» Required action
Please copy out the entries exactly, skipping any pictures.

++++++++++

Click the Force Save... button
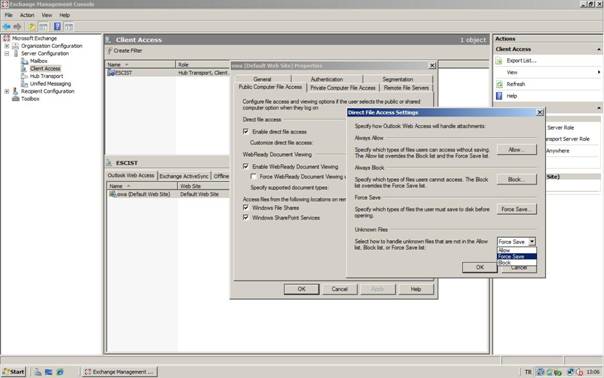 click(516, 209)
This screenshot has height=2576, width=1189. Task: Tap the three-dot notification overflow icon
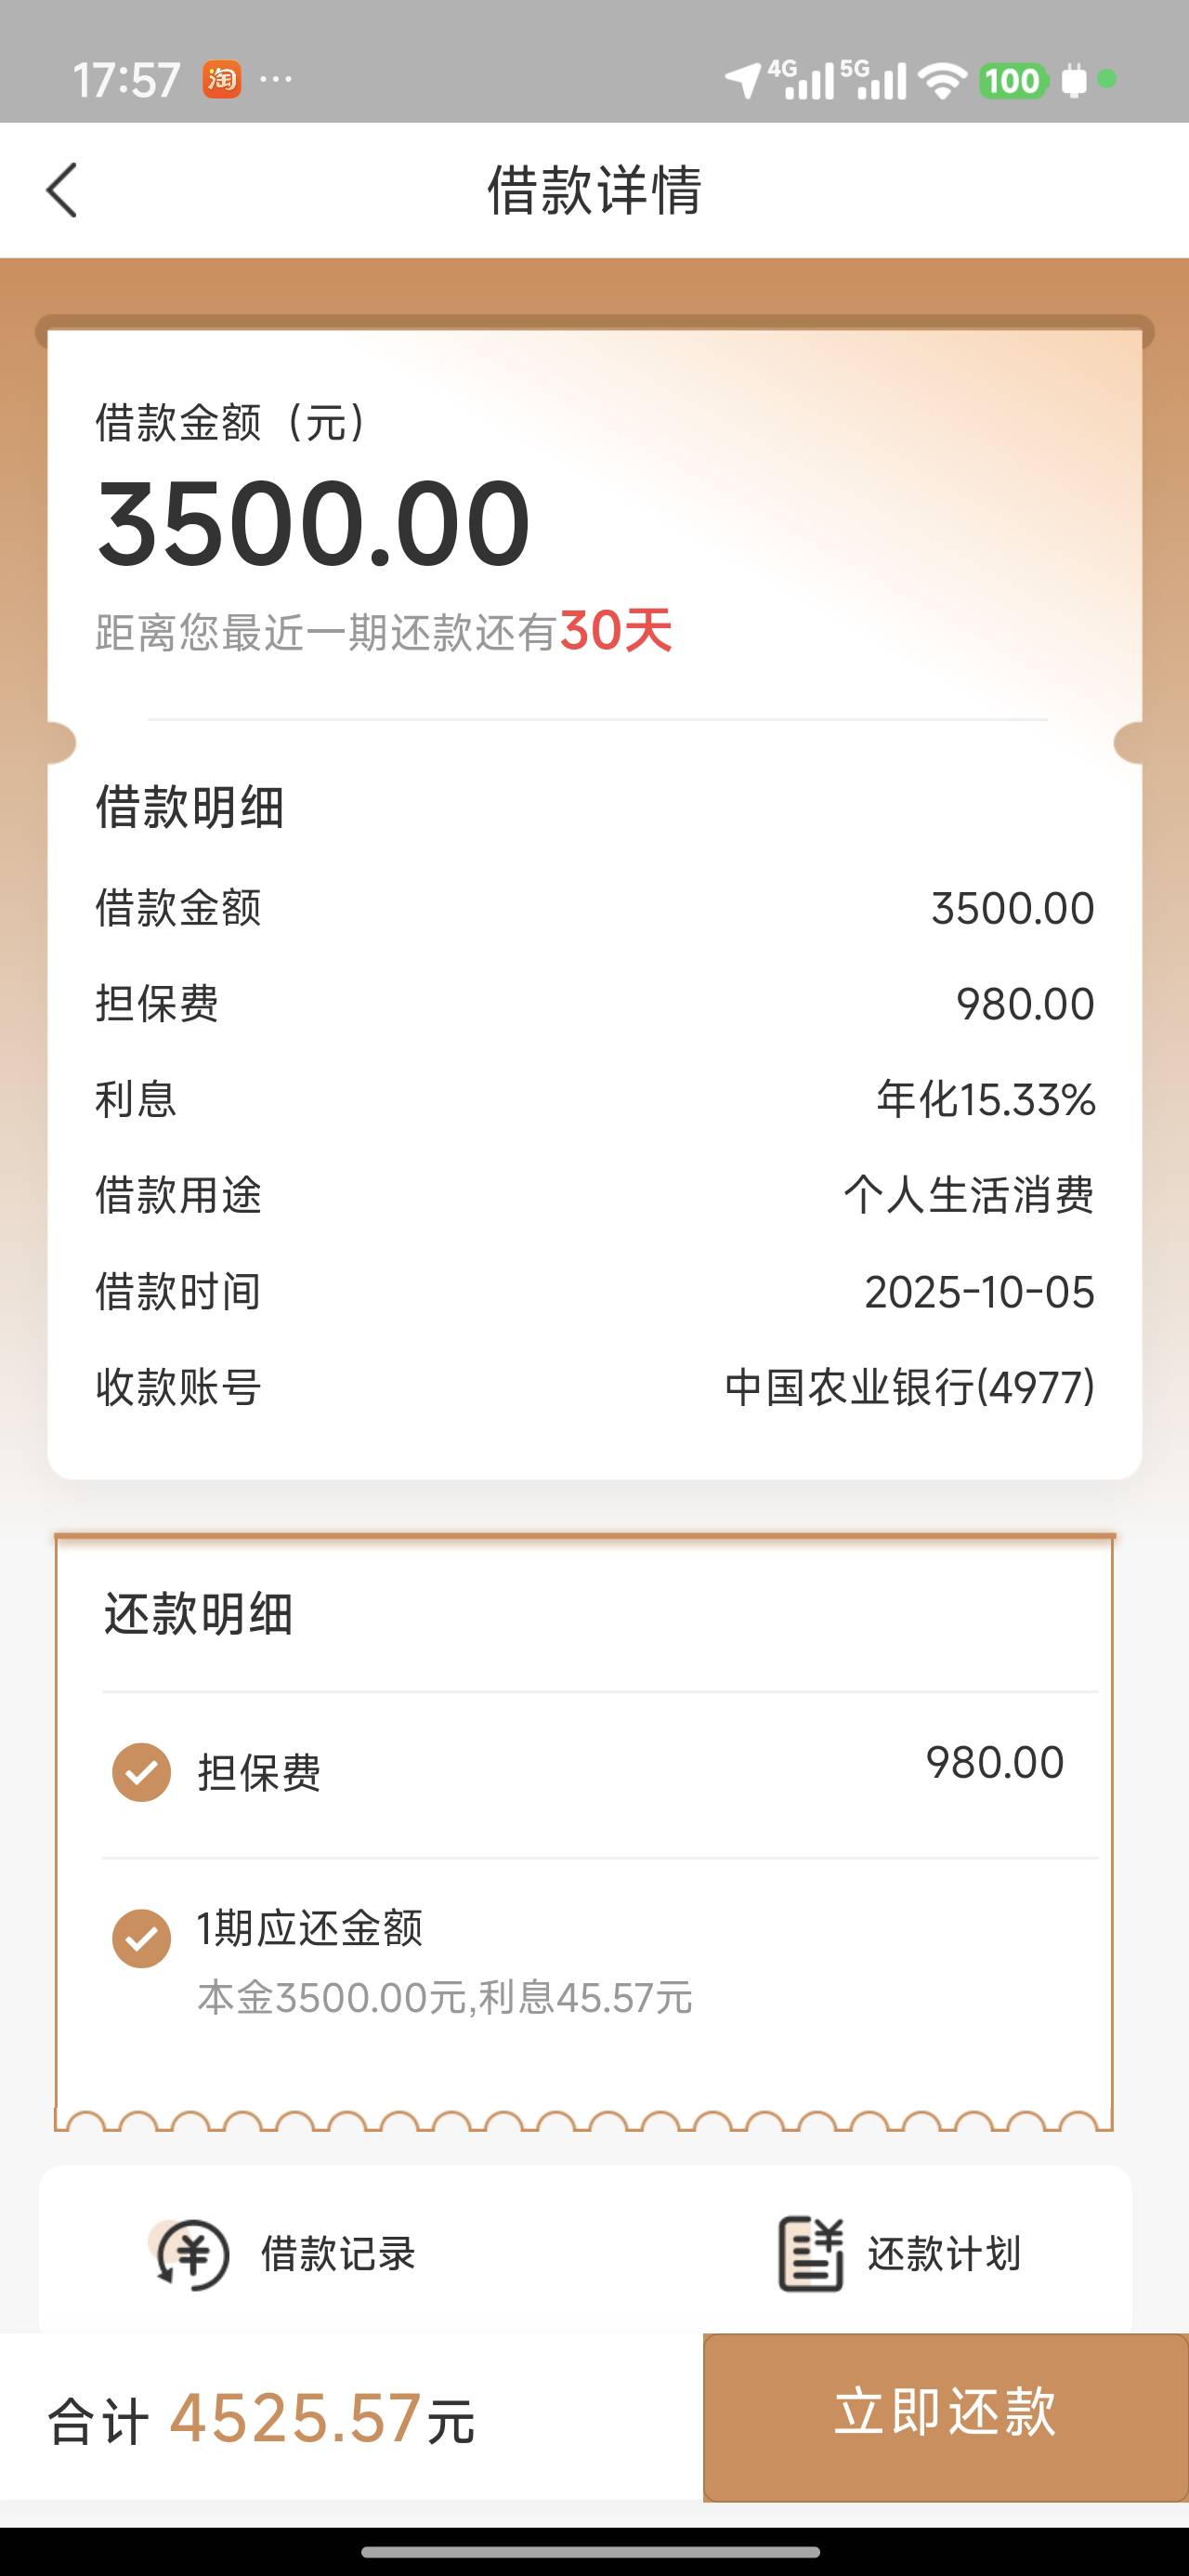pyautogui.click(x=275, y=79)
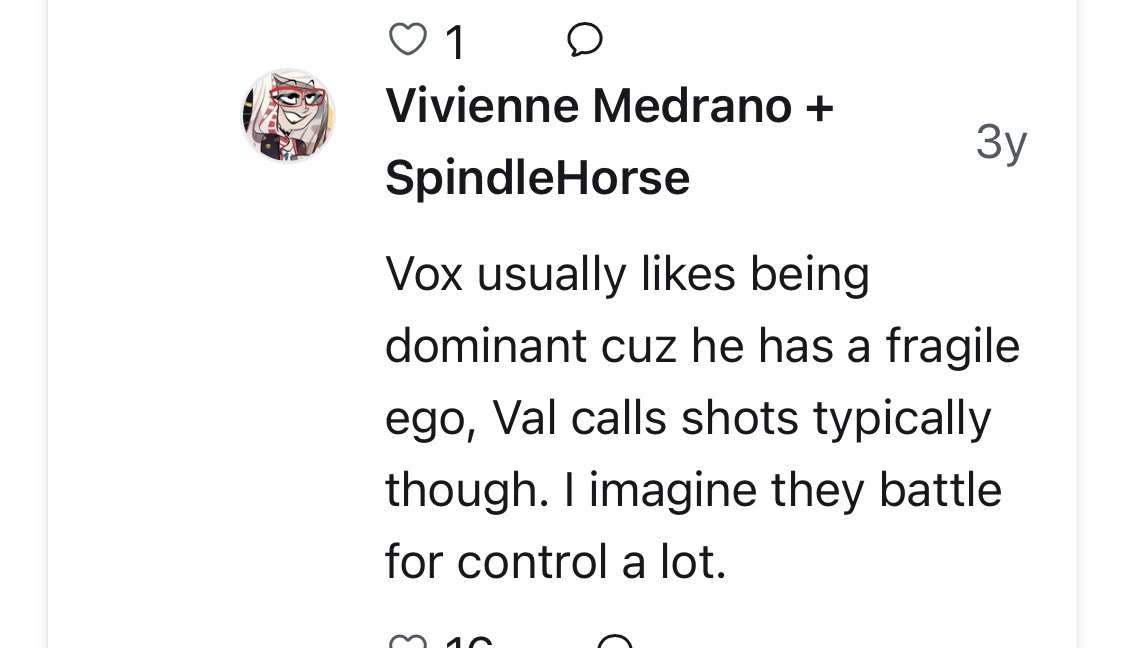Click the "3y" comment timestamp
The image size is (1125, 648).
pos(1001,142)
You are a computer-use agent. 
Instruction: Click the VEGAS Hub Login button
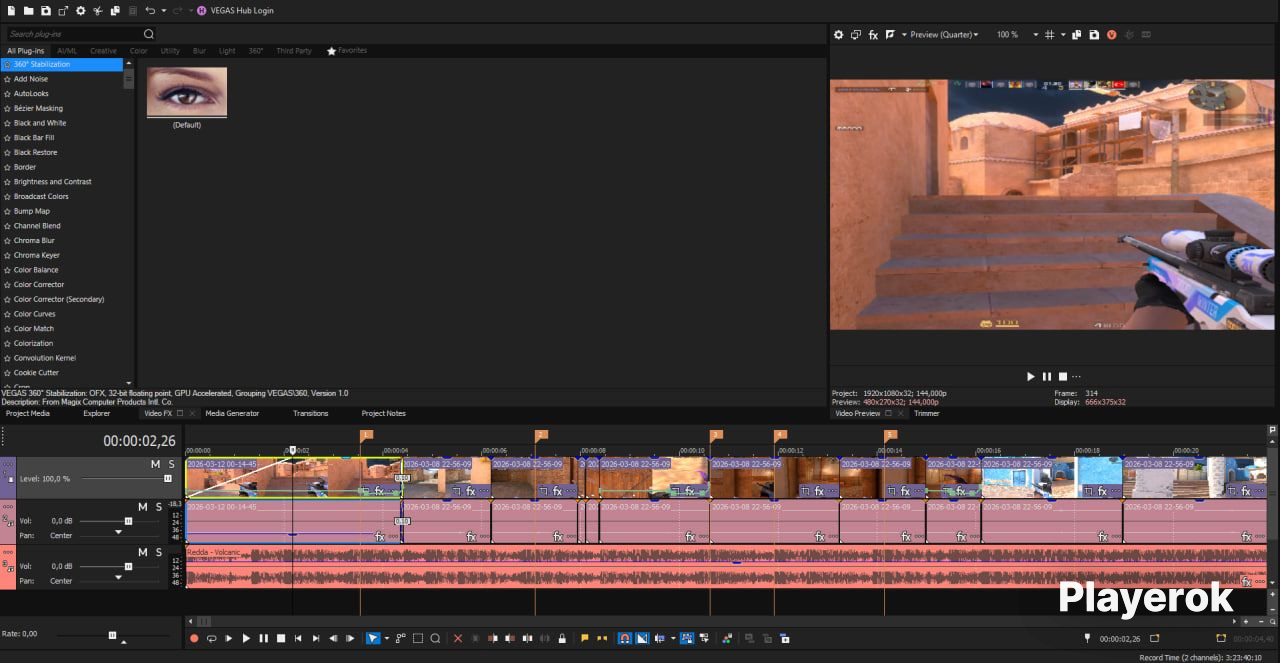click(x=236, y=10)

++++++++++

» Reply
Click the Force Save... button
 click(516, 209)
This screenshot has height=2576, width=1189. Task: Tap the three-dot notification overflow icon
pyautogui.click(x=275, y=79)
Click the "3y" comment timestamp
The image size is (1125, 648).
pos(1001,142)
You are a computer-use agent. 
Instruction: Click the VEGAS Hub Login button
click(x=236, y=10)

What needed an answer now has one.